SMARSH: Well, that woman raised me, that sort of woman who has very little cultural or social capital, very few economic resources and must sort of rely on her own wits and yes, indeed, sometimes on her own sexual objectification to get by in a man's world. Those sorts of women don't often get much credit in discussion about feminism with a capital F, you know, feminist theory movement that tends to kind of swirl around university campuses and spaces where the women I know and love never got to set foot.

GARCIA-NAVARRO: Yeah. You posed this question in the book. What role has she played in the lives of economically disenfranchised women used to being shamed and cast as victims? Because Dolly isn't a victim. She upends that that stereotype.

SMARSH: Sure enough. She was quite radical in her decision to, let's say, objectify herself before someone else had a chance to do so. You know what I mean? She kind of subverted the power paradigm. She made a joke about her large breasts before the interviewer had a chance to make the joke. She embraced a persona and a physical presentation that a sexist culture would deem, quote, unquote, "trashy."

GARCIA-NAVARRO: Yeah. She molded herself into the town trollop, as she says.

SMARSH: Yes. She tells a story about seeing this woman who had, you know, dyed hair piled up high and was - you know, tight clothing. And she grew up in a very patriarchal religion. And this was the sort of woman that her folks frowned on. And yet Dolly associated those kind of stereotypical symbols of some sort of femininity with power. And when folks called that woman trash, Dolly jokes today and says, and then I thought, well, that's what I'm going to be when I grow up then - trash.

GARCIA-NAVARRO: (Laughter) She has written 3,000 songs, which is just extraordinary.

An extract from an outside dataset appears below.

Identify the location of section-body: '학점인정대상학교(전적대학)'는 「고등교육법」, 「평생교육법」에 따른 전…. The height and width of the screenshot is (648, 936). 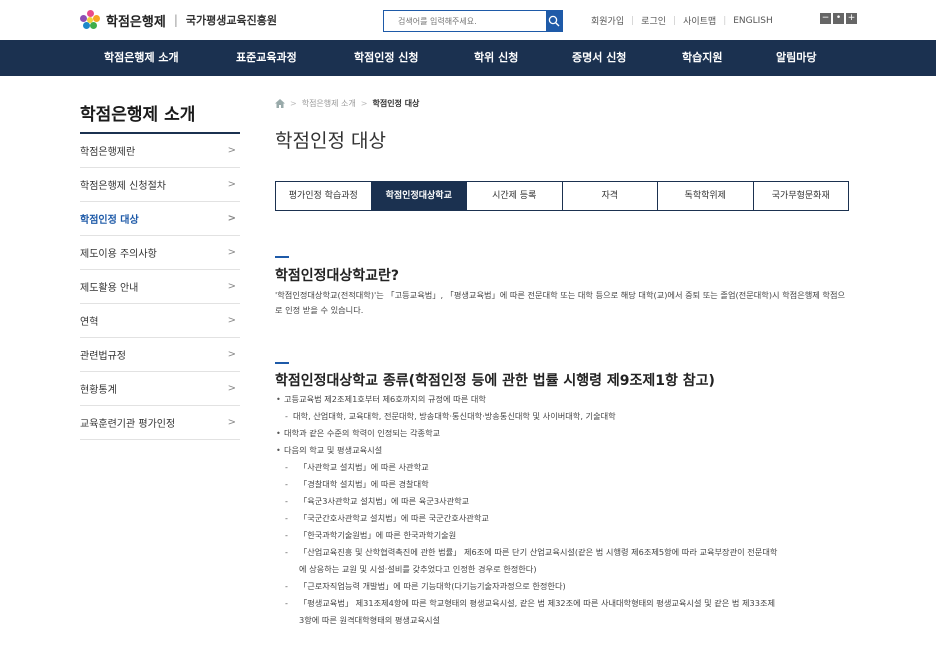
(560, 302).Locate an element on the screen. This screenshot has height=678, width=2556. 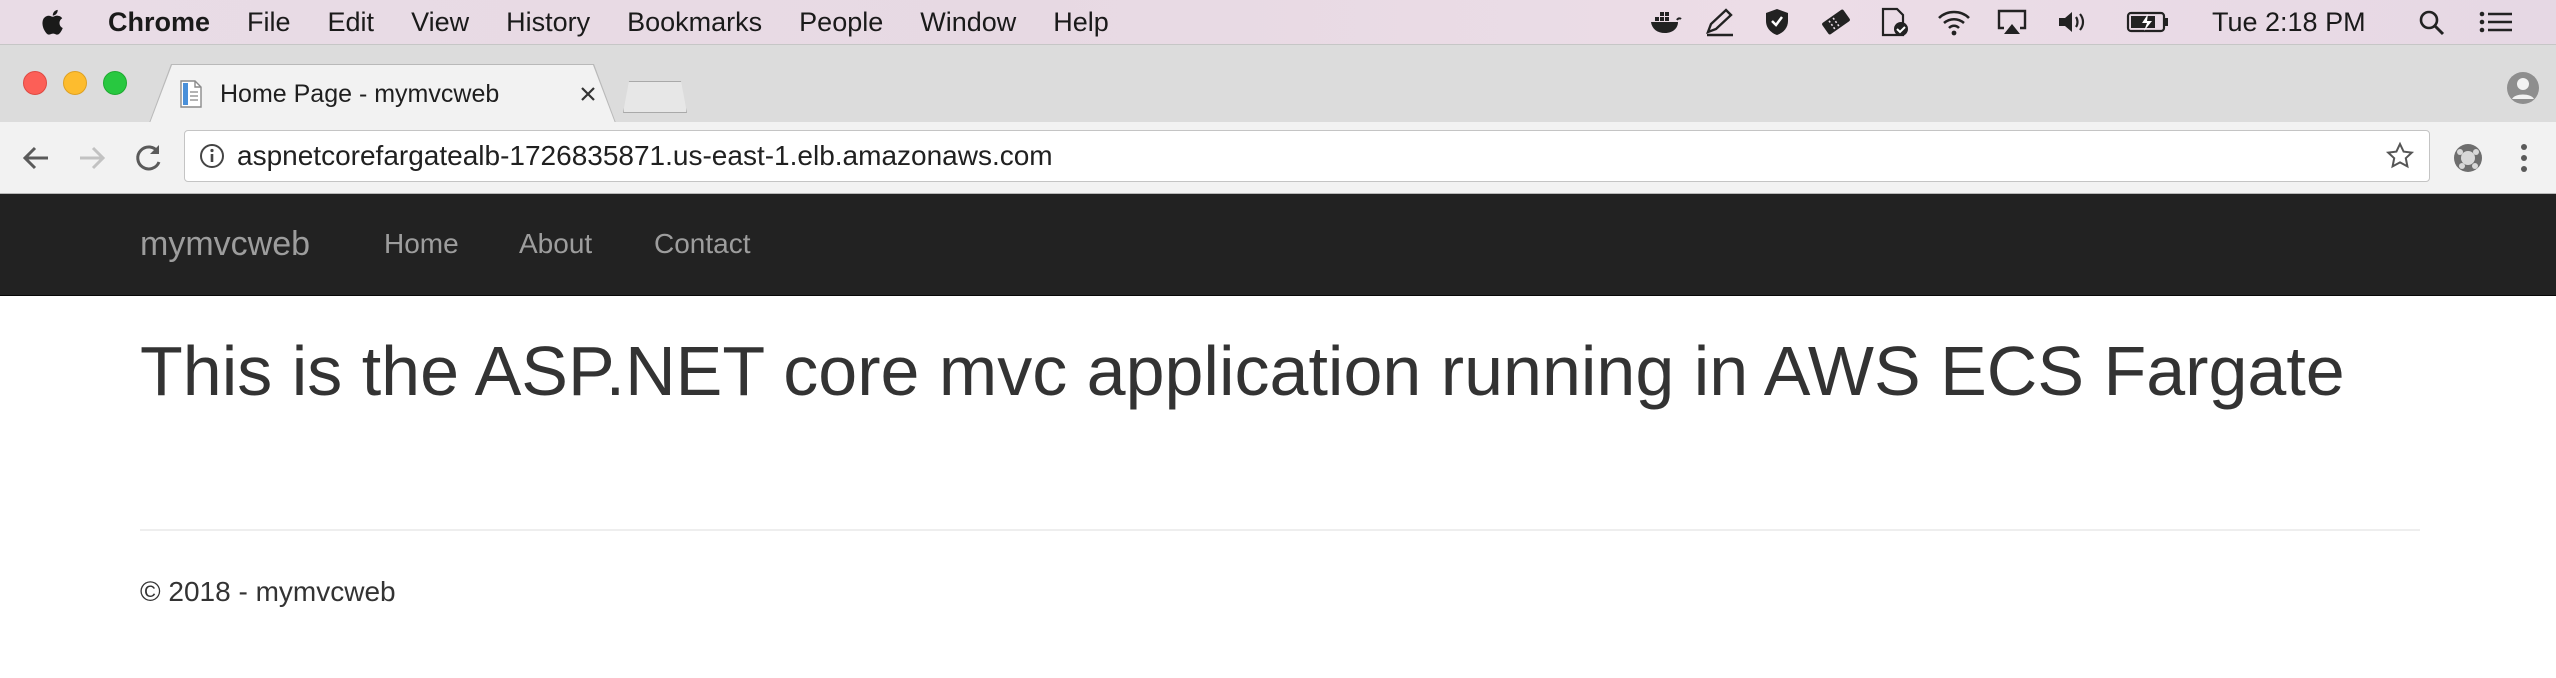
reload-icon is located at coordinates (148, 158).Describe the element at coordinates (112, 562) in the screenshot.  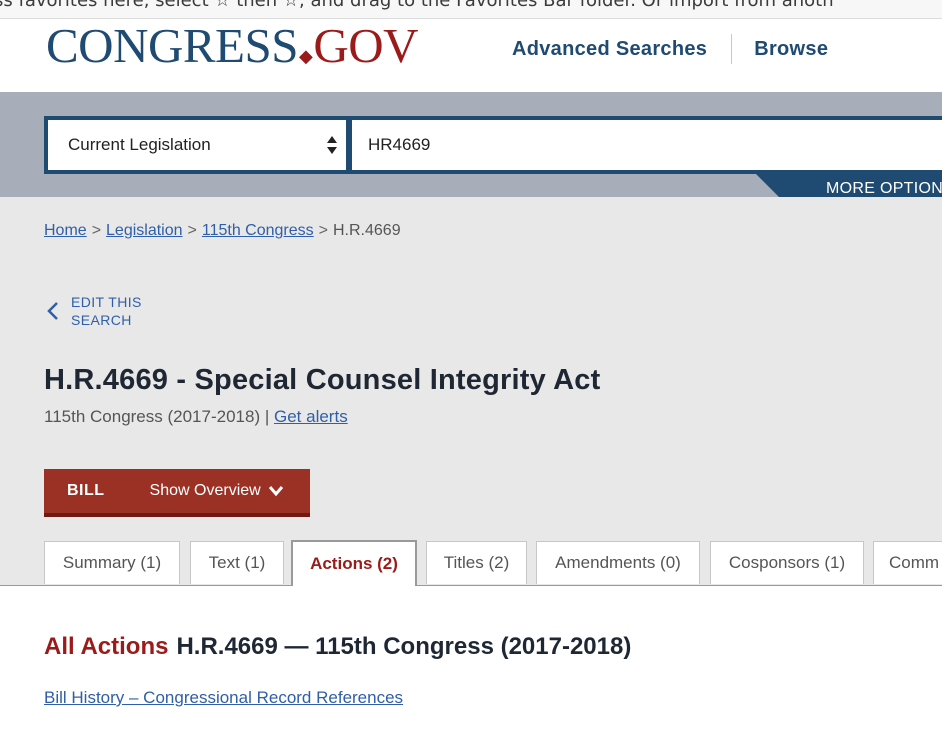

And you mentioned many of them. But I'd like to play "Little Sparrow," which she calls her sad song.


PARTON: (Singing) Little sparrow, little sparrow flies so high and feels no pain.

GARCIA-NAVARRO: Tell me why you cited that song in the book. Where does that fit into her canon?

SMARSH: Well, in 2016, in the course of researching this writing, I went to a couple of those shows. And "Little Sparrow" was part of her reliable set list. And it's very much a kind of return to the dark, haunting Appalachian melodies that she grew up on. But she's today known for this sort of bubbly persona and just as a kind of indelibly positive force. But there's a real darkness to her early work, which tends to document the trials of women in poor, rural spaces. And "Little Sparrow," while that came later in her career, felt sort of like a return to that sound. And, by the way, when she sings it live, wow. She's got some pipes. And that song really shows them off.

GARCIA-NAVARRO: I'm going to quote something here that you wrote. "A fractured thing craves wholeness." And you say that is what Dolly Parton offers right now, that we are the fractured thing and she is the everything. I mean, you started writing this in 2016. And we are now in 2020. And this is part of her icon status right now - that she kind of crosses all these lines.

SMARSH: Yes, there is some real kairos, I think, to just the almost divine timing of her being, you know, in her full glory as a realized icon, receiving attention she should have received a long time ago for her creative genius and big heart, precisely at a moment when we are somewhat lacking in national figures and certainly public leaders who we might say embody grace. And I think if there is one word that sums up Dolly, that would be it. And we could all use a little bit of that right now.

PARTON: That Sarah Smarsh. Her new book is "She Come By It Natural: Dolly Parton And The Women Who Lived Her Songs." Thank you very much.